Confusion Assessment Method
DSM-5 criteria sets are often reconstituted as scales and measures to overcome clinicians’ perennial aversion to psychiatry. PHQ-9, which is seemingly everywhere in your EHR, is simply an adaptation of the DSM-5 criteria set for major depressive disorder (“major depression”).
So too with delirium. Sharon Inouye, MD, MPH, (formerly at Yale, now at Harvard) and her colleagues served up the Confusion Assessment Method (CAM) way back in the Dec. 15, 1990, issue of the Annals of Internal Medicine. The current version is available for free from Dr. Inouye’s Hospital Elder Life Program site and may already be baked into your EHR. It consists of simple probes that address these domains:
- acute onset and fluctuating course;
- disorganized thinking; and
- altered level of consciousness.
(An offshoot, the CAM-ICU, is available for patients who are mechanically ventilated and nonverbal.) Per a systematic review in the May 2008 issue of the Journal of the American Geriatrics Society, the CAM has a sensitivity and specificity of 94% and 89%, respectively. “Predicting delirium” on page 9 provides the CAM’s predictive value as a function of prevalence.
Evidence in action
Let’s take the hypothetical example of Ms. Johnson, a retired schoolteacher, who wound up on your service after fracturing her hip. Ortho did its surgical magic yesterday and she appears to be quietly and comfortably convalescing when you round on her in the morning.

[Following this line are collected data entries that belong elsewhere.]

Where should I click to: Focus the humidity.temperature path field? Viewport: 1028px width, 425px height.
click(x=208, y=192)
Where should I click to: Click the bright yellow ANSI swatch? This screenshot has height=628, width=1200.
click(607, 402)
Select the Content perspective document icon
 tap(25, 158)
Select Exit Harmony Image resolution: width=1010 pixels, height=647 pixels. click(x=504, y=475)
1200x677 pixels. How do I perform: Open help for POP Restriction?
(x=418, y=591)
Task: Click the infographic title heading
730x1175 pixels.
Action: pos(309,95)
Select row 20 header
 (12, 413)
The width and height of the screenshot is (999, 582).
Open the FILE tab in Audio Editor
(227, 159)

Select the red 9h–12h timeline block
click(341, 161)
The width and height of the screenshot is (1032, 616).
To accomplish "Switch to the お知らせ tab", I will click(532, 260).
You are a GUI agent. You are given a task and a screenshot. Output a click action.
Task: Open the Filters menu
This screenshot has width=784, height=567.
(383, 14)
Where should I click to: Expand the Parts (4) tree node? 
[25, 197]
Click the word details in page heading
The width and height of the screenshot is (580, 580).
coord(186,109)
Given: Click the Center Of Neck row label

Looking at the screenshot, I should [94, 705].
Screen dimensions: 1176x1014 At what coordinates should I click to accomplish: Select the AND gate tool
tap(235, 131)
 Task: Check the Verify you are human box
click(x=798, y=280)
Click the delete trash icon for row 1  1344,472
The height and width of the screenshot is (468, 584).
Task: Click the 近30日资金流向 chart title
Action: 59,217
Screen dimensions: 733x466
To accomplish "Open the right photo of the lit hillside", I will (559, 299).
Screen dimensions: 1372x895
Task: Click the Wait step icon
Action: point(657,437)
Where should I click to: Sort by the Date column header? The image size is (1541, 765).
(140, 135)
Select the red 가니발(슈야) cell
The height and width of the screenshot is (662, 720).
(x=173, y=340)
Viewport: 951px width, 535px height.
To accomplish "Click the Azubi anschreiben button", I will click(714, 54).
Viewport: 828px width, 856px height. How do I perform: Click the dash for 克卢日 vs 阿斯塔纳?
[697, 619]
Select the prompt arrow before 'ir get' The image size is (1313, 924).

But Ms. Johnson’s daughter, Brenda, is at the bedside and expresses concern that her mother “seems out of it.” You administer the CAM, which is positive. Now what? You advise Brenda that it’s likely—a 68% chance— but not totally certain that her mother is delirious, and that anesthesia and opioid analgesics are the top suspects. You alert Ms. Johnson’s nurse of this development and institute a calm environment with reorientation cues. The following day, Brenda reports that Ms. Johnson seems like her old self and her CAM is now negative.
My gloss: Nurses could administer the CAM as a matter of course—but that would be just one more task in a VERY long list that includes fall risk and skin integrity. So I take it upon myself, particularly because we miss so much hypoactive delirium. In fact, I formally assess orientation and attention at every encounter, which literally takes two minutes. It’s something to think about.
This graph shows the Confusion Assessment Method’s positive predictive value (PPV) and negative predictive value (PPV) as a function of prevalence (base rate). When the prevalence of delirium is 20%—the typical base rate on inpatient wards—the PPV and NPV are 0.68 and 0.98, respectively. PPV is the percentage of patients with a positive CAM who are delirious, while NPV is the percentage of patients with a negative CAM who are not delirious.